• III •
Nelle città senza mare,
chissà a cosa si rivolge la gente per ritrovare l'equilibrio...
Forse alla Luna.
Banana Yoshimoto
Le persone amano le metropoli, il caos, le strade trafficate, i panni puliti che prendono l'odore dello smog; io odio tutto questo, odio sentirmi nessuno in un mondo che va di fretta e non rispetta i tuoi tempi, odio i clacson, le sirene della polizia, odio la periferia di Roma.
La città eterna, bellissima nei suoi monumenti e nelle sue imperfezioni, una donna meravigliosa che tutti conquista col proprio fascino e le proprie luci.
Casa mia è situata nella periferia est della città, a dieci minuti dai castelli romani e troppi dal Colosseo; l'appartamento è incastrato tra altre palazzine dai colori sgargianti che nascondono il grigiore della monotonia, che sembrano trasmettere un'allegria che dentro quelle quattro mura in realtà non esiste.
Qualche volta si possono udire liti tra balconi vicini, urla tra fratelli che rieccheggiano nel vuoto della strada isolata.
Altre volte qualcuno s'impiccia di fatti che non sono i propri e compone il numero di vigili o carabinieri e quelli di corsa arrivano a sirene spiegate.
Ognuno ha la propria vita, ci si saluta a malapena, si procede verso una ripetitiva esistenza.
I ragazzi sognano di scappare dalla periferia e da Roma, gli adulti hanno già sfidato la sorte e si sono arresi, sopraffatti dalla routine di un'esistenza che ormai appartiene a loro.

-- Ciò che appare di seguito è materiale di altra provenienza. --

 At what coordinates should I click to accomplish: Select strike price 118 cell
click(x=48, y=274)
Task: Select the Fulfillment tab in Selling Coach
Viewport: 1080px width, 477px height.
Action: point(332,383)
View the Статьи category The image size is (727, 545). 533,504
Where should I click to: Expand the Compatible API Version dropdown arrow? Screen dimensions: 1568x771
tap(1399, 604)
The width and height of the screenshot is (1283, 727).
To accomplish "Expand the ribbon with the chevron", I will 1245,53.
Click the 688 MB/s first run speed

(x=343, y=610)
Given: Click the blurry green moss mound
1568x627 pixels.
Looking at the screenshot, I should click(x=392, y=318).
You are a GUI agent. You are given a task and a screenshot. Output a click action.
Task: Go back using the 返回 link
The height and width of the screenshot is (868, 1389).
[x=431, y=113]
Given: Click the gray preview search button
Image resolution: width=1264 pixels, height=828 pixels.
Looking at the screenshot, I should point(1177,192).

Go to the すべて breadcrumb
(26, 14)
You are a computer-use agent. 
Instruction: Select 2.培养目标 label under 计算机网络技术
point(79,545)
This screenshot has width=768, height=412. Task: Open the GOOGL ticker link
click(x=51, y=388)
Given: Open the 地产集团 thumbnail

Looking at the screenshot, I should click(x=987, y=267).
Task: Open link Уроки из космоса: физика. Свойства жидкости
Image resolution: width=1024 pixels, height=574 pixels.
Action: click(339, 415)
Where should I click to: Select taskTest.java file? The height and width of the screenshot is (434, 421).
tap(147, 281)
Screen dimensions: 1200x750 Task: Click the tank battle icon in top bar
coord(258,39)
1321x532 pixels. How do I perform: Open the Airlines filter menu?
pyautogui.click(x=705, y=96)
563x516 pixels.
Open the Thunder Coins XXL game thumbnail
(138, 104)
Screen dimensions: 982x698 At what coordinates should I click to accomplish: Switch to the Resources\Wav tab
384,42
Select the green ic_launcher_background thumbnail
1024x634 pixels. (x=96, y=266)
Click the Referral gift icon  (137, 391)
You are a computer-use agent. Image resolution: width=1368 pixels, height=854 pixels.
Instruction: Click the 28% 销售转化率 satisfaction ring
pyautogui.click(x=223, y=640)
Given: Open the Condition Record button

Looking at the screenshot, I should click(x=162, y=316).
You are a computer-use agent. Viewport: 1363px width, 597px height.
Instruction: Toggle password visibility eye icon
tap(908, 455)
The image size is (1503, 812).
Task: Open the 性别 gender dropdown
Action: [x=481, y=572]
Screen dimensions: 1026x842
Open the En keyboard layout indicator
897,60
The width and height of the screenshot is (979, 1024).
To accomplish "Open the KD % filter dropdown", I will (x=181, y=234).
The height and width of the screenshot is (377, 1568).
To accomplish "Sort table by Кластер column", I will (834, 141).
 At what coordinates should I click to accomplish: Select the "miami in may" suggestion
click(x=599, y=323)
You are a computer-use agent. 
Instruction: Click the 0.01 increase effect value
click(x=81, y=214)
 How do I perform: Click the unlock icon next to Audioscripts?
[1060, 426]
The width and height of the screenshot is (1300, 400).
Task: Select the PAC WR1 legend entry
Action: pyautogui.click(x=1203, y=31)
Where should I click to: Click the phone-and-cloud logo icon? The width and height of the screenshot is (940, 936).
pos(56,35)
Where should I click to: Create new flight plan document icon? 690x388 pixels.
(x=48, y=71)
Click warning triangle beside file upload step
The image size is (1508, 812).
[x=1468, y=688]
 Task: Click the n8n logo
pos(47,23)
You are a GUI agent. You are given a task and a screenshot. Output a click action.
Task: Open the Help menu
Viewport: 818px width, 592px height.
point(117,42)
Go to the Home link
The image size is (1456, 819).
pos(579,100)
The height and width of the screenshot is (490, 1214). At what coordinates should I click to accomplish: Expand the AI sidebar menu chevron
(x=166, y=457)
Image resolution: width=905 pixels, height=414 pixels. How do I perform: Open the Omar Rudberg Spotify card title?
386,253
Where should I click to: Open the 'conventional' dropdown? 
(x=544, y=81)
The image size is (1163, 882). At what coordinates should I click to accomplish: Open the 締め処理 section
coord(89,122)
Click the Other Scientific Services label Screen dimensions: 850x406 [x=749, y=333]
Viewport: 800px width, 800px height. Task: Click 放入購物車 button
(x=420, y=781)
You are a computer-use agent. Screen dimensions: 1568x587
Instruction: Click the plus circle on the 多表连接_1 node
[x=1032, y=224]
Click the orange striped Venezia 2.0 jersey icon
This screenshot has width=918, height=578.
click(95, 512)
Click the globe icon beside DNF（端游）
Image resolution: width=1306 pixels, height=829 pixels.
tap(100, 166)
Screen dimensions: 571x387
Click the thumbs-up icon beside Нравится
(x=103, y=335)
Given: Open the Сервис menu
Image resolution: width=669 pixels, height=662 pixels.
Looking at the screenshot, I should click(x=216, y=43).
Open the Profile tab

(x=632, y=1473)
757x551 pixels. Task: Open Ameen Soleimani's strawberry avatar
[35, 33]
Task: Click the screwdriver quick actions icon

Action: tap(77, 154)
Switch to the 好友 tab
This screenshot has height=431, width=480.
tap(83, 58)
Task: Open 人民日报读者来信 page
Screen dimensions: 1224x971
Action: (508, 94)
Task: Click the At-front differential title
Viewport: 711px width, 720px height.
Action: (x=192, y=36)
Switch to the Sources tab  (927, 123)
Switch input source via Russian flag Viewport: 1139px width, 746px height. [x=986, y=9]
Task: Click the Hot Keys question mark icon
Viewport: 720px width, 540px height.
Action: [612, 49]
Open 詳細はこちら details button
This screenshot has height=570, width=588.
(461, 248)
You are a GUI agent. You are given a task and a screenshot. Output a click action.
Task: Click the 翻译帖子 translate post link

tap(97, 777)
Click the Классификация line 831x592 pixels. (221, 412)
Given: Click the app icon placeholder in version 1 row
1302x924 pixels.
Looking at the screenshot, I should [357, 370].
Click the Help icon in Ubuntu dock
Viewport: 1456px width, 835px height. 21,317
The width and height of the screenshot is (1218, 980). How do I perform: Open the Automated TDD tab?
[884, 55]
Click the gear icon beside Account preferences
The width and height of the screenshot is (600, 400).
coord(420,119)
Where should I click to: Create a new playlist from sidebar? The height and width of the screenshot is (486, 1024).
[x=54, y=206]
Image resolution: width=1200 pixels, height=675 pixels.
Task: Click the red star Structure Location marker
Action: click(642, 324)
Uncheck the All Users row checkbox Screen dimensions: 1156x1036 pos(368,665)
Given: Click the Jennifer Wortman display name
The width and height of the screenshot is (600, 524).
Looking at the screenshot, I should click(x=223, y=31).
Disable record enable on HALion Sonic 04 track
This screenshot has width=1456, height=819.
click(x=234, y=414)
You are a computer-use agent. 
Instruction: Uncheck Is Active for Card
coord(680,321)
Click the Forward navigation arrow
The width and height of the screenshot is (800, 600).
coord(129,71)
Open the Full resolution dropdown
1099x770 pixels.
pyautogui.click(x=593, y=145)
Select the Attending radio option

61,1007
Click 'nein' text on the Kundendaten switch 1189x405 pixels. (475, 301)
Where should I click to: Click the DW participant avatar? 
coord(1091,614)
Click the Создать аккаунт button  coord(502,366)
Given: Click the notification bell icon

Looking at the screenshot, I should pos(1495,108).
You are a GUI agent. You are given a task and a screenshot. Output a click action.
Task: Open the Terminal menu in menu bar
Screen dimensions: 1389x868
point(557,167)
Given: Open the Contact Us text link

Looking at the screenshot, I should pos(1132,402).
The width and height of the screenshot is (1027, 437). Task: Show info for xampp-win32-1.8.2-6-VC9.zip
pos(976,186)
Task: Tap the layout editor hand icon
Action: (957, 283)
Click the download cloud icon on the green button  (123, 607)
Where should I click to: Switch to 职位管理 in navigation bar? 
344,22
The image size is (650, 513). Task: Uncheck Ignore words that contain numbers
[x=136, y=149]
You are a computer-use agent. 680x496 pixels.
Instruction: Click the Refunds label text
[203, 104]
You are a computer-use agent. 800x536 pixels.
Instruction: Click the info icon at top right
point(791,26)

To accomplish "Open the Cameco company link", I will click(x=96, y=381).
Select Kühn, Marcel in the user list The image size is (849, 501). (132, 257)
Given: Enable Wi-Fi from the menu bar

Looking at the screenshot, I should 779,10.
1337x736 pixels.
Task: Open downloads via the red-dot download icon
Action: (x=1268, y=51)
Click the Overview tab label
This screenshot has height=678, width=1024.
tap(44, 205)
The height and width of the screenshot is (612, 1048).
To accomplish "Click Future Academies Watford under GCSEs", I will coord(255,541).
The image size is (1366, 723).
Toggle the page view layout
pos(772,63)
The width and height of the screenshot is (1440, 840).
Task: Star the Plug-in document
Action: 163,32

Le persone sembrano morire un po' ogni giorno, almeno finché non torna la stagione estiva e le famiglie si dirigono al mare o in montagna. Quando tornano, sembrano altre persone: sorridono, gli occhi brillano di nostalgia, anche la pelle cambia colore.
Tempo qualche giorno e tornano gli stessi di sempre.
Infilo le chiavi nella serratura della porta e con un paio di mandate, la apro.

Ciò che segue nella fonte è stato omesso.